La historia nos puede dar muchas claves sobre el futuro avance de la extrema derecha. Su principal característica, la negación de la democracia liberal, nace en un contexto histórico determinado. La suma del trauma de la Primera Guerra Mundial, la crisis de las democracias liberales y las economías capitalistas de finales de los 20, junto al imparable avance del movimiento obrero por toda Europa, hicieron posible el nacimiento del fascismo, un movimiento antiliberal, antisemita, anticapitalista en muchas de sus expresiones, enemigo jurado del comunismo y la democracia, fundado en el darwinismo social y el culto al líder, y que entendía el uso de la violencia como principal instrumento político para lograr sus objetivos.

La Alemania nazi y la Italia de Mussolini fueron los regímenes fascistas por excelencia, pero no debemos olvidar los numerosos movimientos fascistas que surgieron por todo el mundo.
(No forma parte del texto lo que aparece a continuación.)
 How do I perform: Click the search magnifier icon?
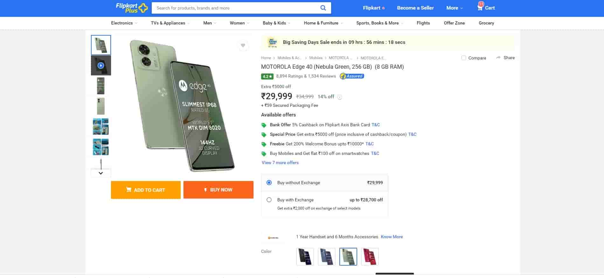323,8
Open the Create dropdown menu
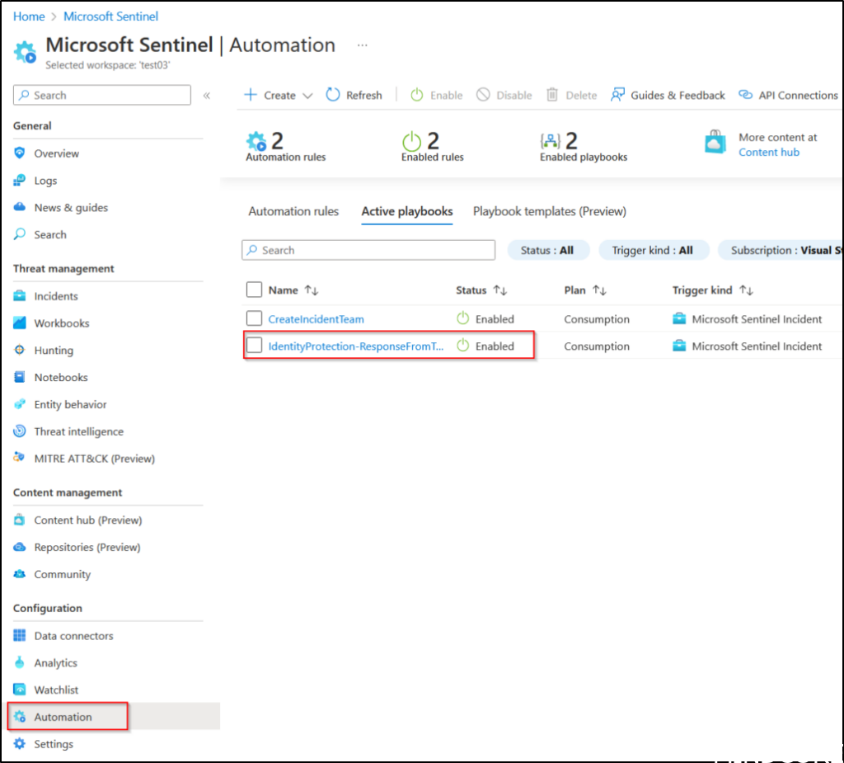The width and height of the screenshot is (844, 763). click(277, 95)
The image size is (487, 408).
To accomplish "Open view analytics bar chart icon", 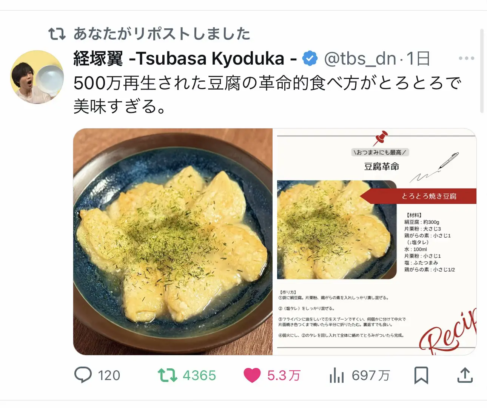I will point(336,375).
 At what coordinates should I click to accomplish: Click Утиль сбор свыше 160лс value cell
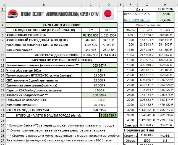coord(99,70)
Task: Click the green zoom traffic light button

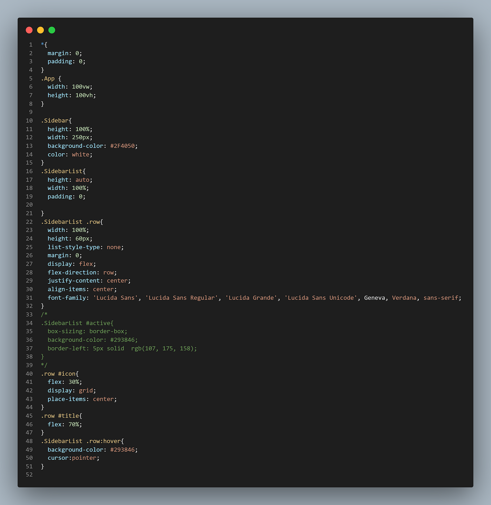Action: (52, 30)
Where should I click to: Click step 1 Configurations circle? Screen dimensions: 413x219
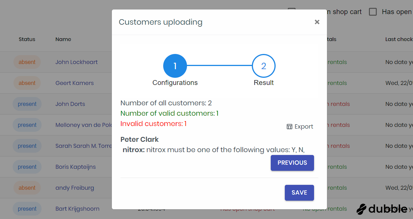(175, 66)
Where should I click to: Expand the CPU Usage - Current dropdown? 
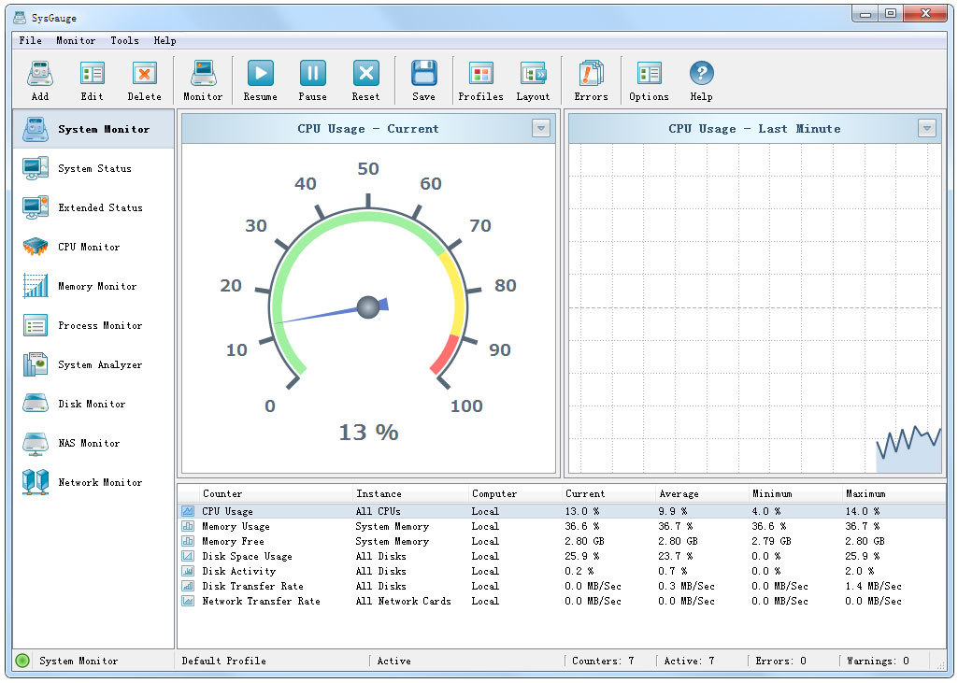(541, 129)
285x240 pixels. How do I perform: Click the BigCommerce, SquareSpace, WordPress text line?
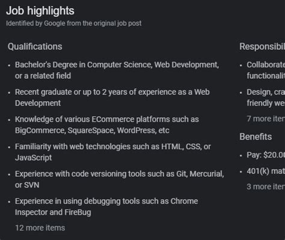[x=92, y=131]
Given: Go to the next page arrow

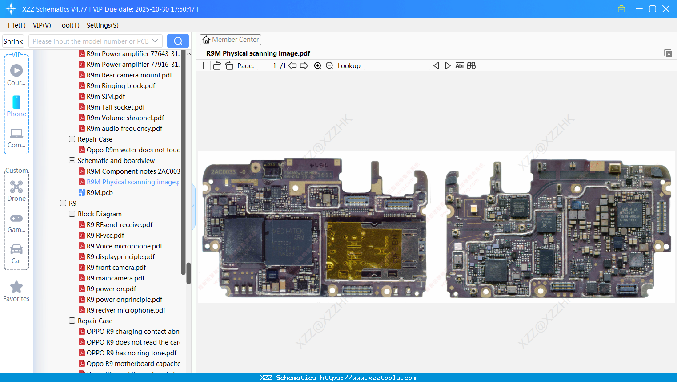Looking at the screenshot, I should click(x=304, y=66).
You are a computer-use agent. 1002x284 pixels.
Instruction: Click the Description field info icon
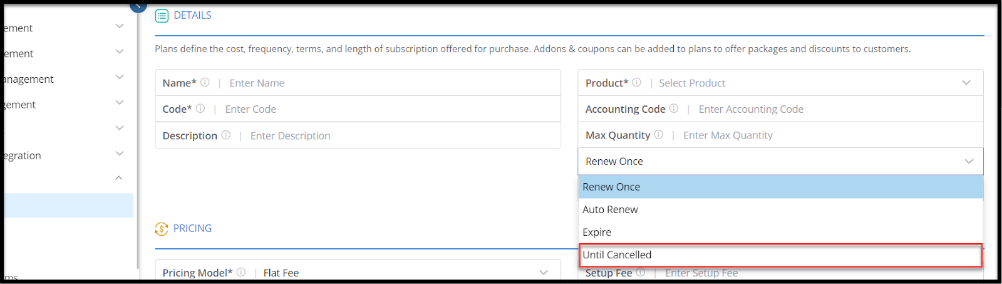coord(226,135)
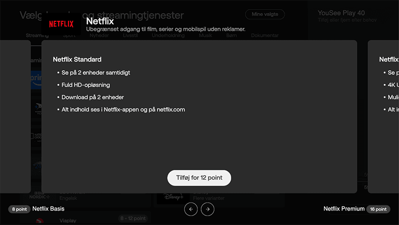Go to next plan with right arrow
Screen dimensions: 399x225
208,210
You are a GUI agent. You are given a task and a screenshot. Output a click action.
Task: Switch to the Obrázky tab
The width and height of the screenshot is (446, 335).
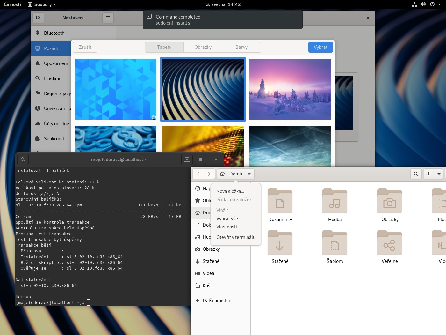click(x=203, y=47)

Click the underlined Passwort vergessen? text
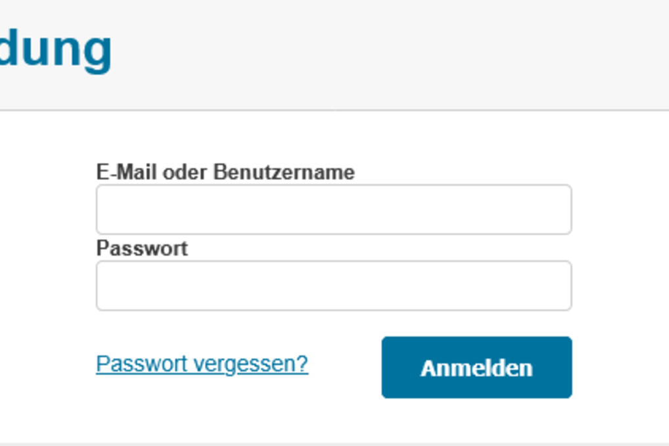202,364
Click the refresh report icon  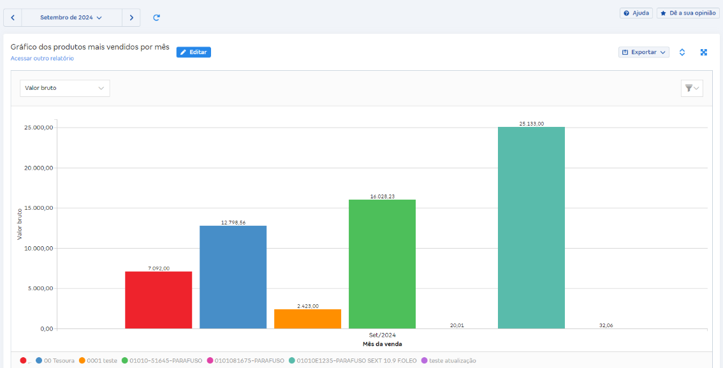pos(156,18)
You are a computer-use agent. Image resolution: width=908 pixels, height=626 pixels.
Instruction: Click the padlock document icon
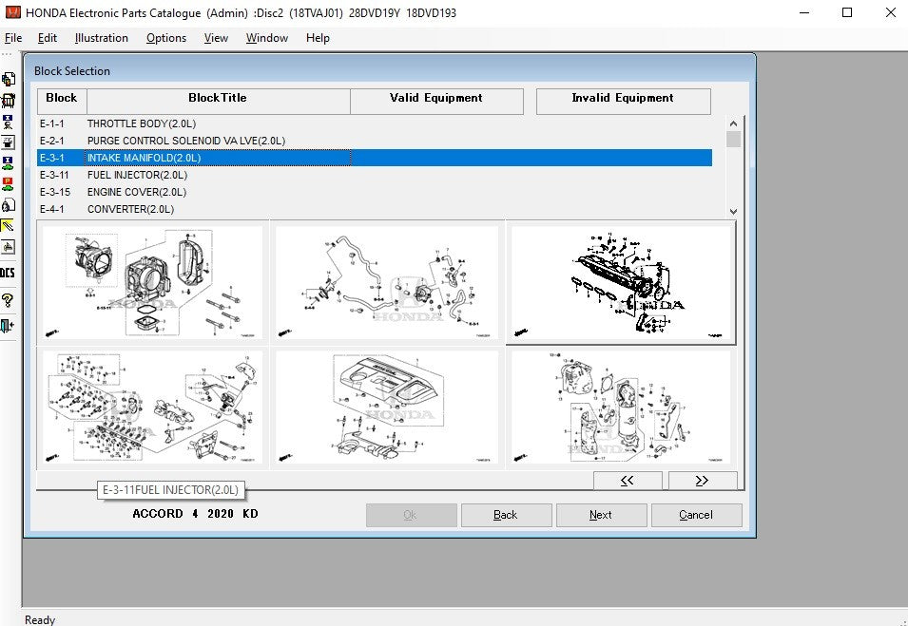(x=8, y=204)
Desde la Guardia de Hierro rumana a las Flechas Negras en Hungría, sin olvidar a los ustachi croatas en los Balcanes, pasando por Latinoamérica, donde también hubo movimientos fascistas, como el Partido Fascista Brasileño, junto a otros posicionamientos similares en México, Perú o Uruguay. El propio Perón en Argentina adoptó elementos del fascismo latinoamericano.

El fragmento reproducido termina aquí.